PEORIA, IL -- The Peoria District 150 School Board heard a very interesting comment on discipline issues at its Jan. 27 meeting. The report was delivered by activist Sharon Crews. It is attached at the end of this post, and worth reading, as it is well researched.
Terry Knapp was the only other person to comment. He questioned liability issues for teachers and others who transport students to events and games, if an accident occurs. "We need to talk about liability," he said.
Here is a recording of the comments:
The report from Sharon Crews:
The district’s discipline problems will not be resolved until the consequences for bad behavior are effective enough to change behaviors. The current consequences are not deterring classroom disruptions; therefore, effective teaching and learning cannot take place.
I’m using Manual’s (High School) data for first semester of 2018-19. One of the most often used consequences is listed as Conference with a Student. Every student sent to the office on a referral first has a conference with an administrator. Therefore, it is quite likely that 126 of 379 students sent on referrals for disrupting class did not receive any consequence at all.
How can even a good talking to be considered a consequence for students who are used to hearing the same old tongue lashing or plea to do better?
A detention was the most often used consequence. In my era, deans issued detentions for a variety of offenses. The first mistake was that the student was allowed the day of their choice to serve the detention. Quite often the students were allowed all manner of excuses for being busy after school. By the time they served the detention, they had racked up more detentions.
One teacher was paid to handle many students who were there for disrupting class, so there was usually chaos. There was rarely a consequence for misbehaving during a detention. Therefore, 143 of 379 Manual students probably did not improve their behavior in class.
An Alternative to Suspension was listed as the consequence for 31 of the 379. That’s evasive enough—we know what the consequence isn’t but we don’t know what it is.
The worst consequence and the one that should not exist at all was the Office Referral Rewrite. Teachers were asked to rewrite 38 of the 379 referrals and, if there were consequences for the student, they aren’t listed. My opinion is that if you feel teachers are being unfair or too harsh, you need to handle those situations in a way that is not apparent to students.
Three students received Parent Conferences. All parents should be consulted—this is not a sufficient high school consequence. Out of School was listed for four disrupters. In-School suspension was listed for 21 disrupters and Intervention for 2. Just being out of class isn’t a meaningful consequence.
Five classroom fighters were punished with an Alternative Suspension, an Out of School, or In-School Suspension. An Alternative to Suspension was given to one student who threatened staff, an In-School Suspension for one who threatened staff, and a Parent Contact for another who threatened staff.
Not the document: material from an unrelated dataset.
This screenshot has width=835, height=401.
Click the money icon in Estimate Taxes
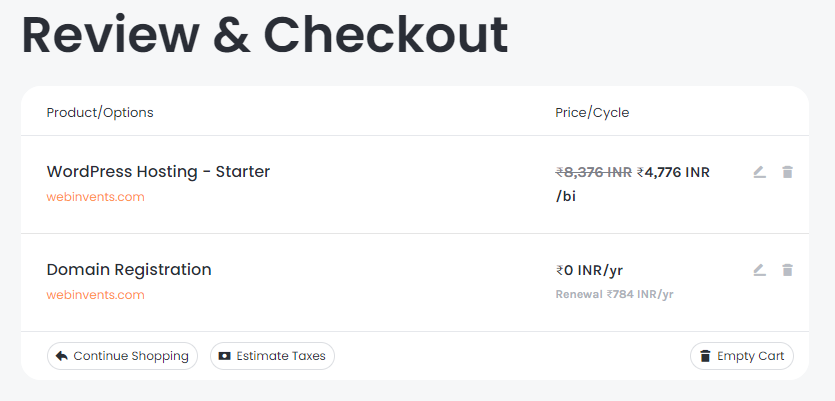click(x=224, y=356)
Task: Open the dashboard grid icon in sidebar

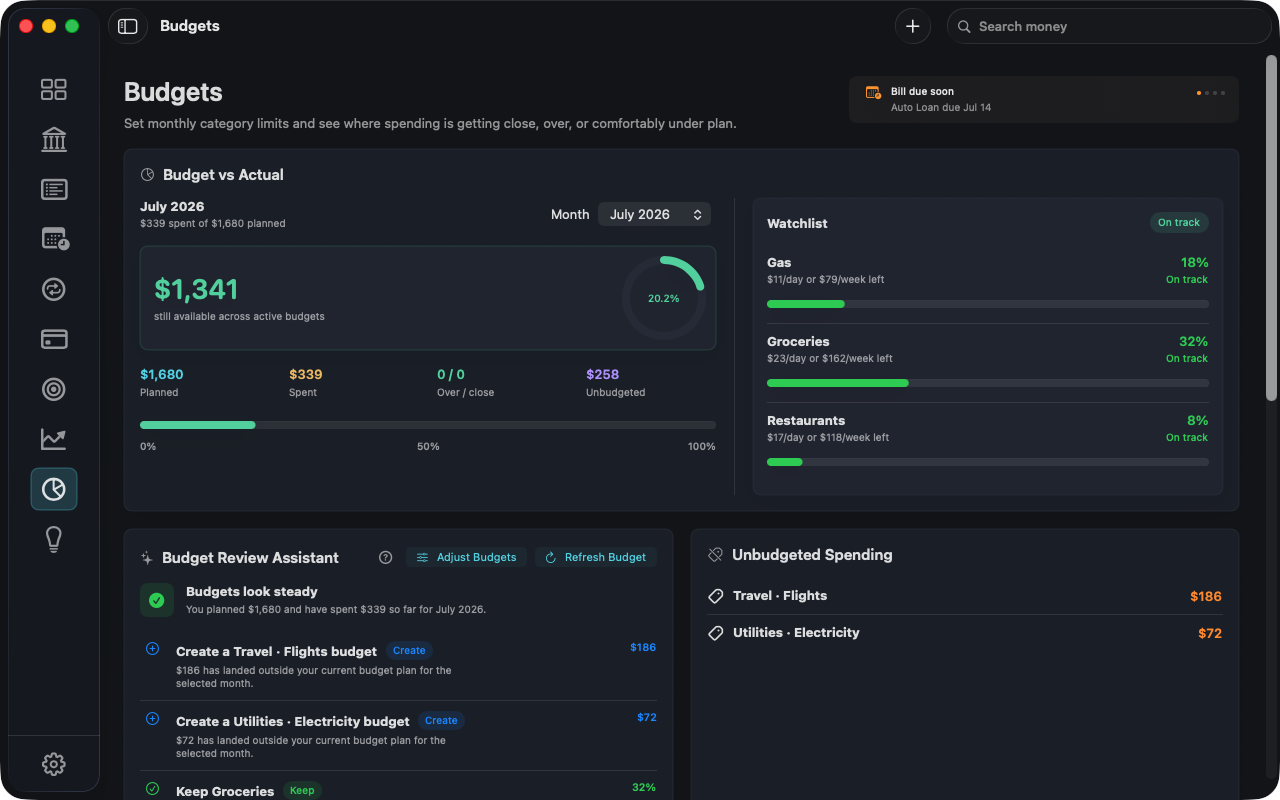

The truth is that almost none of the 379 received meaningful consequences, Why would you expect behavior to improve?
Sixteen students received the same range of consequences for fighting in the hallways. One student received an Out of School Suspension for threatening an attack with a firearm—that doesn’t seem to be sufficient and one received only a Detention for threatening staff in the hallway.
Three students received an Out of School suspension for fighting in the cafeteria and one student received an Out of School Suspension for threatening staff on the bus. I believe that behavior on buses, in hallways, and in the cafeteria is under observed by adults and, therefore, not punished. No wonder disruptive behavior carries into the classroom.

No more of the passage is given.